伊保健省によると、新型コロナ感染による死者は同日に318人増え、累計で10万103人に達した。死者が5万人に達するまで9カ月かかったが、倍増の10万人となるまでの期間は3カ月半で、死者増加のペースが加速している。
同国は欧米諸国で最初に新型コロナの感染が拡大。昨年3月にロックダウン(都市封鎖)を実施し、夏には新規感染者が急減したが、秋に第2波に見舞われた。1月には感染者が減ったものの、このところ再び感染が拡大している。変異株による感染が増えていることが背景にある。
米ジョンズ・ホプキンス大学の集計では、同国の10万人当たりの死者は米、英などを上回っており、メキシコ、ペルー、ハンガリー、南アフリカに次ぐ世界5番目の水準だ。保健省によると、先週の1週間当たりの新規感染者は前週から23%増加した。1人の感染者から何人に感染が広がるかを示す「実効再生産数」は5日時点で1.06と1.0を上回っており、さらに感染が広がるのが避けられない見通しだ。
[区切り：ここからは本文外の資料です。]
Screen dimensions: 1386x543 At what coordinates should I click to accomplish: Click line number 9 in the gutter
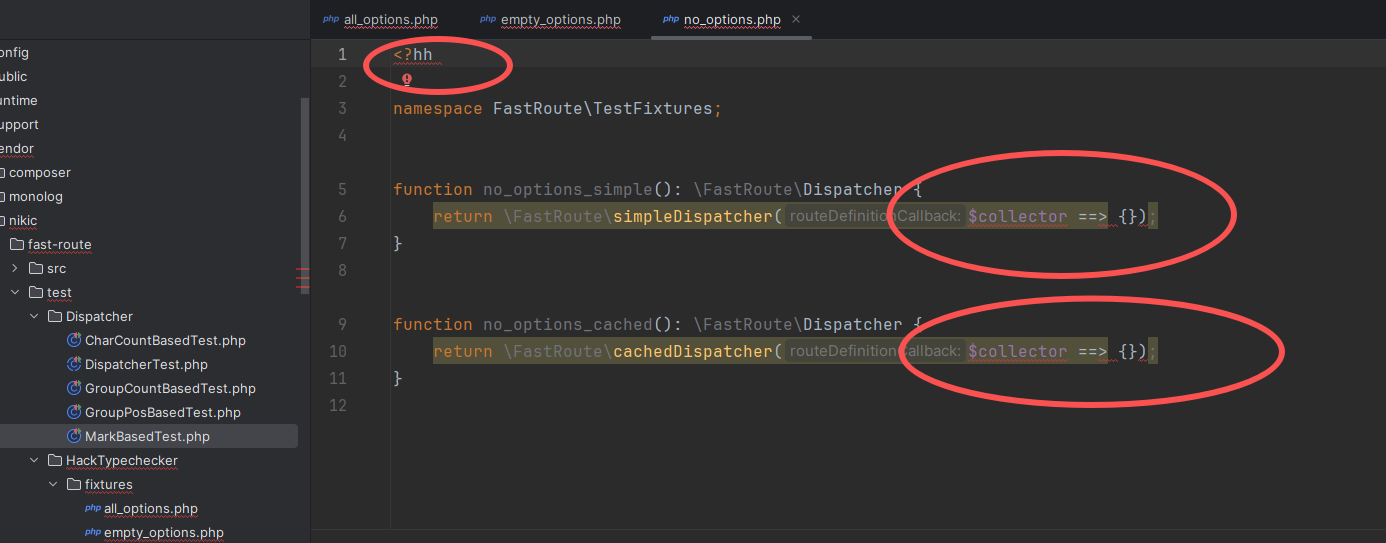tap(342, 325)
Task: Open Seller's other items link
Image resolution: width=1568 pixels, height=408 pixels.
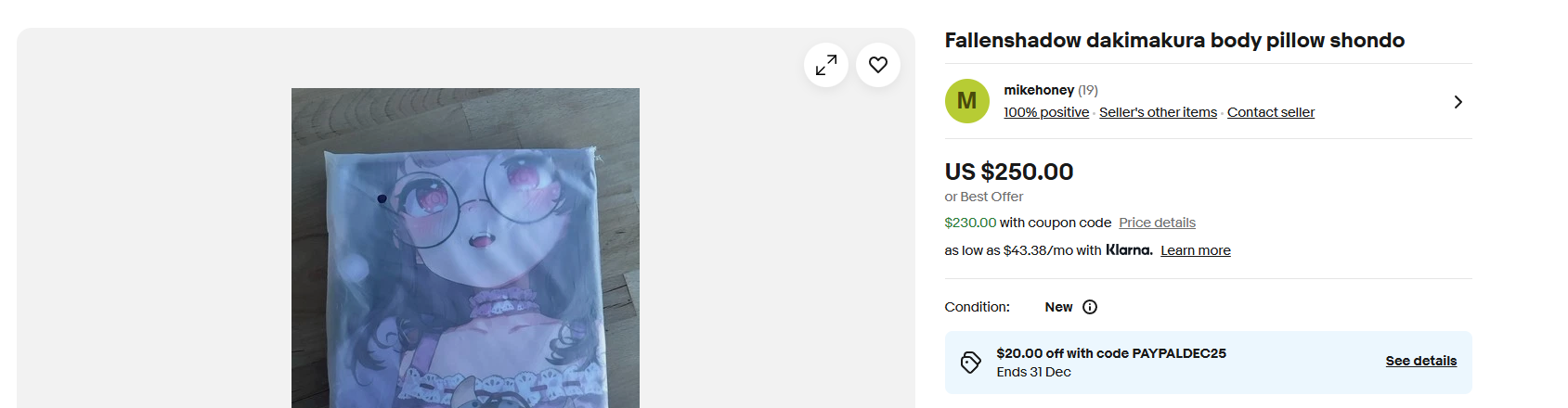Action: [1158, 112]
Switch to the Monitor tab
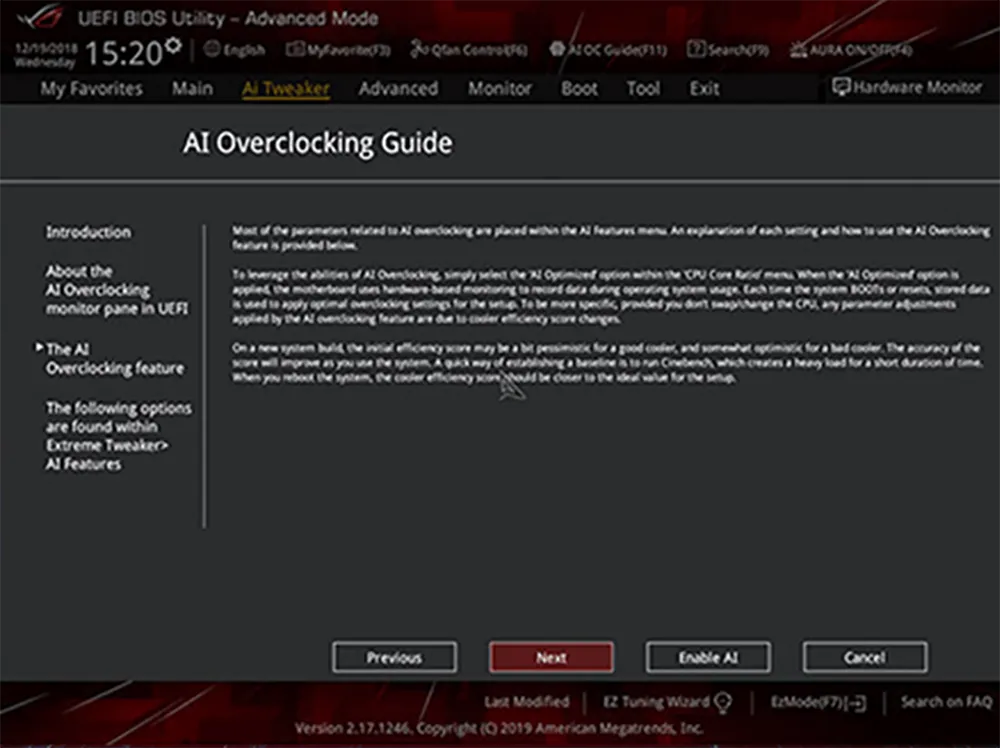 (x=500, y=89)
コロナ禍収束の切り札として期待されるワクチンの接種も、メーカーの供給が遅れ、予定通りに進んでいない。ドラギ首相は8日の国民向け演説で、状況が悪化していることを認めた上で、ワクチン接種を「大きくステップアップさせる」意向を表明。「出口はそう遠くない」と述べた。
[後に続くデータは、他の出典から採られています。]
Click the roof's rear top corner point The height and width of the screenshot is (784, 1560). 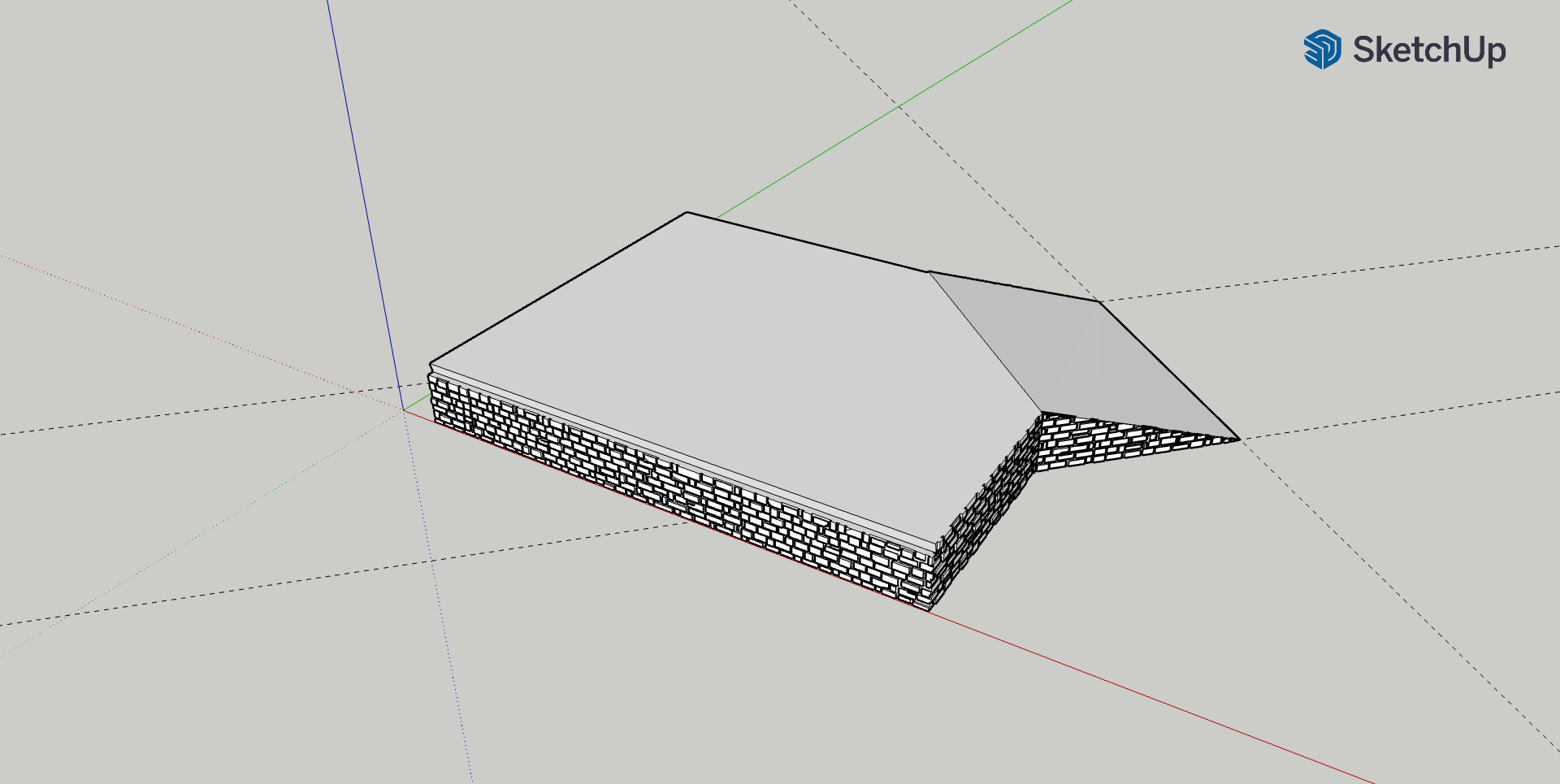point(687,213)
イタリアでは地域の感染状況に応じて、外出・営業制限が異なる。政府は12日、最も規制が厳しい「レッドゾーン」に指定する要件を変更し、過去1週間で人口10万人当たり250人以上の新規感染者が出た地域を15日から自動的にレッドゾーンにすると発表。首都ローマがあるラツィオ州、ミラノがあるロンバルディア州など7州が新たにレッドゾーンとなり、不要不急の外出が禁止され、学校、飲食店などが閉鎖される。これによって半数以上の州で同規制が適用されることになる。また、イースター(復活祭)に重なる4月3~5日については、同規制を全土で適用する。